Des racines post-punk à la Batcave
Le gothique naît à la fin des années 70 au Royaume-Uni, qui est alors en proie à une période d'effervescence musicale : décomplexés par l'essor du punk et de son rock simple et rapide, brisant les mélodies, des musiciens cherchent à en faire quelque chose de plus élaboré, à quoi ils adjoignent l'usage des synthétiseurs, qui sont en train de se démocratiser. C'est ainsi que naissent les expérimentations regroupées sous le nom de "new wave", le post-punk, puis la coldwave, la musique industrielle, et donc, le gothique, qui trouve ses origines dans une évolution du punk vers quelque chose de plus sombre et complexe sous l'influence de Joy Division ou Siouxsie and the Banshees (qui a déjà fait l'objet d'un article sur ce blog).
C'est un autre groupe britannique qui va parachever cette évolution, Bauhaus : en 1979, celui-ci sort en effet son premier single, Bela Lugosi's Dead, long morceau rendant hommage à l'acteur hongrois Bela Lugosi qui fut le premier à incarner Dracula au cinéma ; le jeune groupe frappe déjà par l'atmosphère pesante et effrayante du morceau... C'est à ce moment-là que la presse britannique se met à parler de "gothic", en référence à l'architecture impressionnante du Moyen-Âge. Au fil de ses compositions, Bauhaus impose son style, alliage entre l'énergie punk, une théâtralité inspirée du glam rock qui lorgne sur le grand-guignol et une ambiance oppressante... C'est cette sorte de punk noir et théâtral qui devient la base du gothique.
C'est un autre groupe britannique qui va parachever cette évolution, Bauhaus : en 1979, celui-ci sort en effet son premier single, Bela Lugosi's Dead, long morceau rendant hommage à l'acteur hongrois Bela Lugosi qui fut le premier à incarner Dracula au cinéma ; le jeune groupe frappe déjà par l'atmosphère pesante et effrayante du morceau... C'est à ce moment-là que la presse britannique se met à parler de "gothic", en référence à l'architecture impressionnante du Moyen-Âge.
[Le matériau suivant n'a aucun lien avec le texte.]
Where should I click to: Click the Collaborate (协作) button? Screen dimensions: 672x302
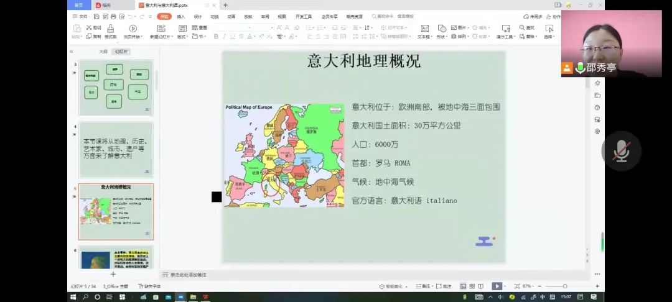coord(553,17)

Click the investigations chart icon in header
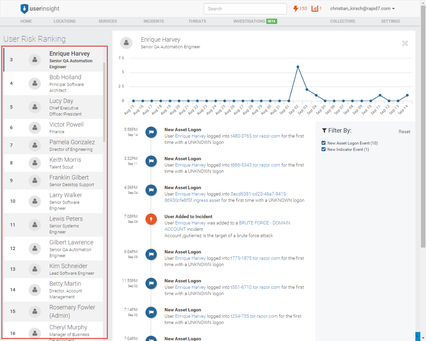click(315, 9)
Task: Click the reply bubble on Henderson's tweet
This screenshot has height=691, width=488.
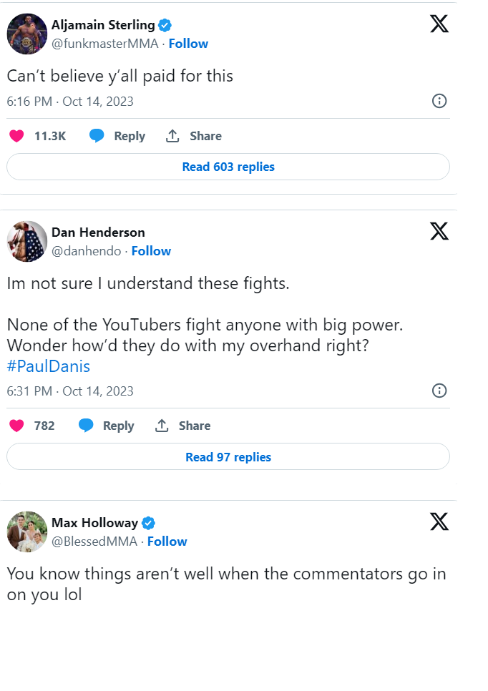Action: click(86, 426)
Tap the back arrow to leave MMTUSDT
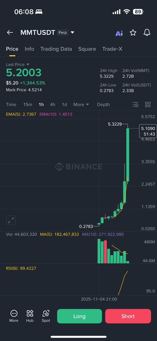157x341 pixels. [10, 33]
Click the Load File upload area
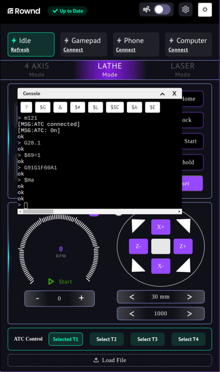This screenshot has width=220, height=372. (110, 360)
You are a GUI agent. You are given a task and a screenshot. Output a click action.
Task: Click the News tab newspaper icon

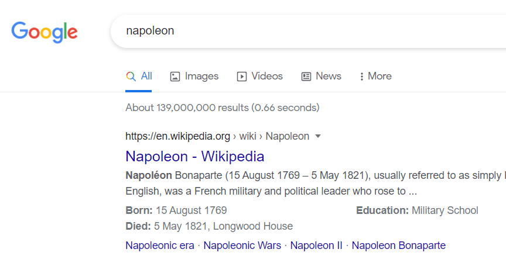pos(306,77)
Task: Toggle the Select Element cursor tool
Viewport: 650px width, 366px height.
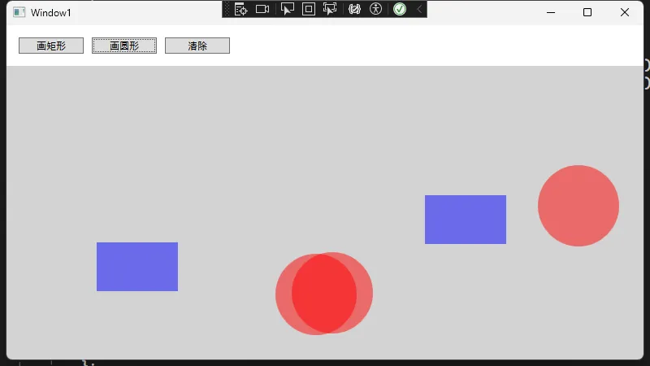Action: tap(287, 9)
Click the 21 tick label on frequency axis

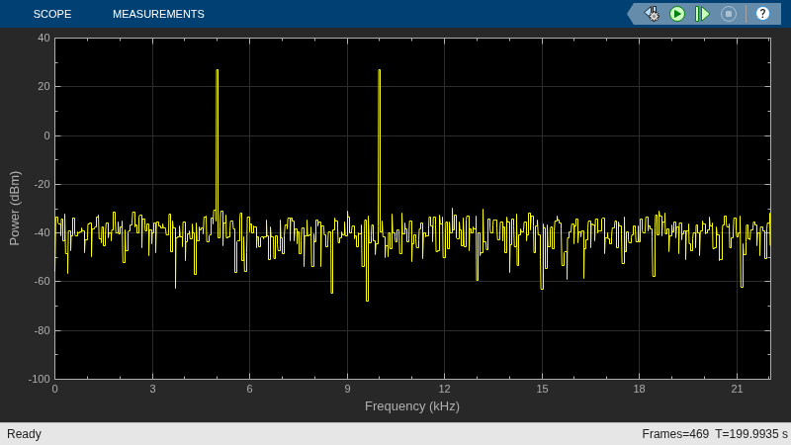click(737, 389)
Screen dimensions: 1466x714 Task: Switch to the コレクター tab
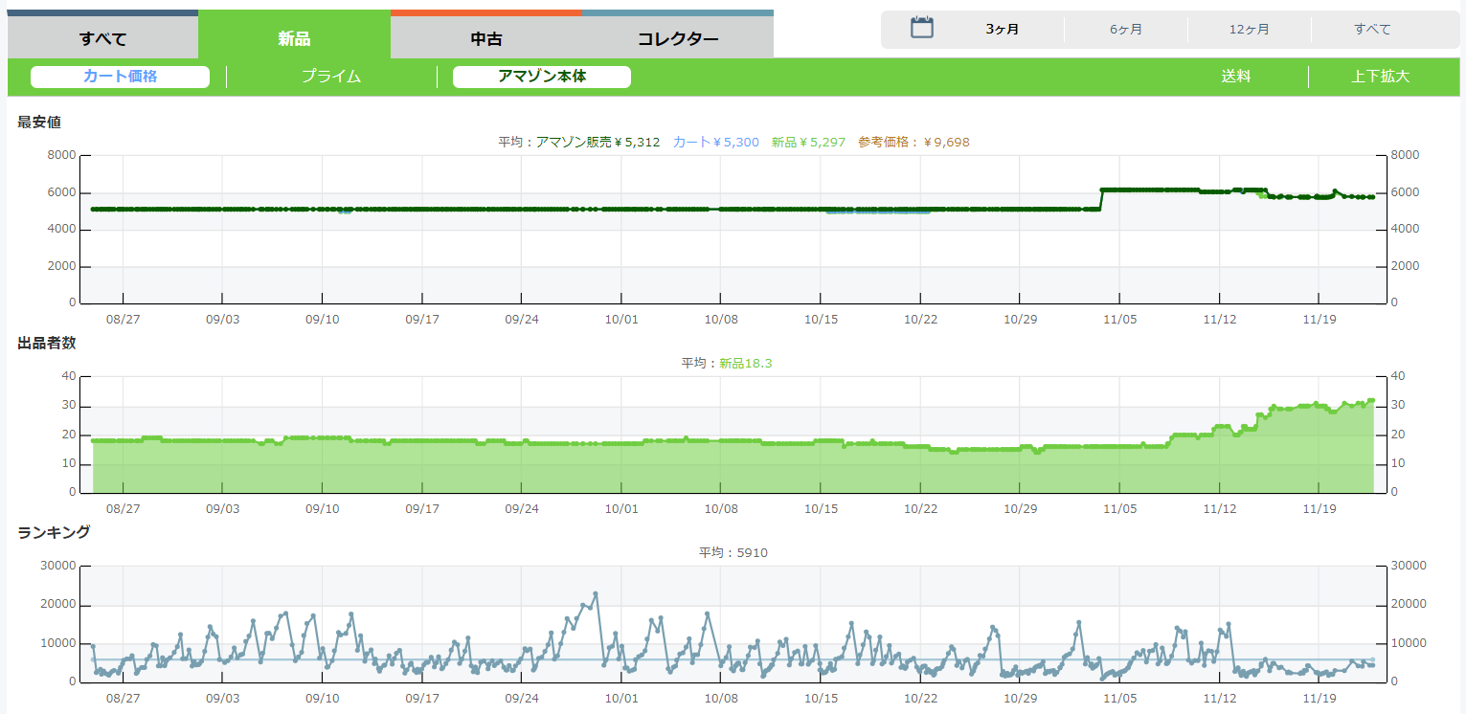[678, 39]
Au fil de ses compositions, Bauhaus impose son style, alliage entre l'énergie punk, une théâtralité inspirée du glam rock qui lorgne sur le grand-guignol et une ambiance oppressante... C'est cette sorte de punk noir et théâtral qui devient la base du gothique.
Le légendaire morceau Bela Lugosi's dead, acte de naissance du genre.
Bauhaus reprend l'un de ses inspirateurs en la personne de feu David Bowie avec la chanson Ziggy Stardust.
Plusieurs groupes suivent rapidement l'évolution amorcée par Bauhaus : Alien Sex Fiend, Virgin Prunes, The Specimen, Theatre of Hate... Ainsi s'installe au Royaume-Uni une scène qui joue avec l'imaginaire de l'épouvante, souvent avec grandiloquence et dérision, les artistes se faisant une spécialité d'en faire trois tonnes avec un sens de la provocation et un humour hérités du punk. De 1982 à 1985, ces gothiques ont leur repaire, la Batcave, boîte de nuit londonienne tenue par The Specimen, où les groupes se maquillent abondamment, encore plus qu'il n'était d'usage dans le glam rock, pour parer au faible éclairage ; on se met alors à baptiser cette scène "batcave" en hommage à son quartier général.
Caucasian Walk de Virgin Prunes, un groupe gothique irlandais particulièrement déjanté, sur l'album ... If I Die, I Die (oui, oui).
Isolation, morceau de Alien Sex Fiend, groupe qui se distingua en particulier par son sens de l'autodérision et de la mise en scène.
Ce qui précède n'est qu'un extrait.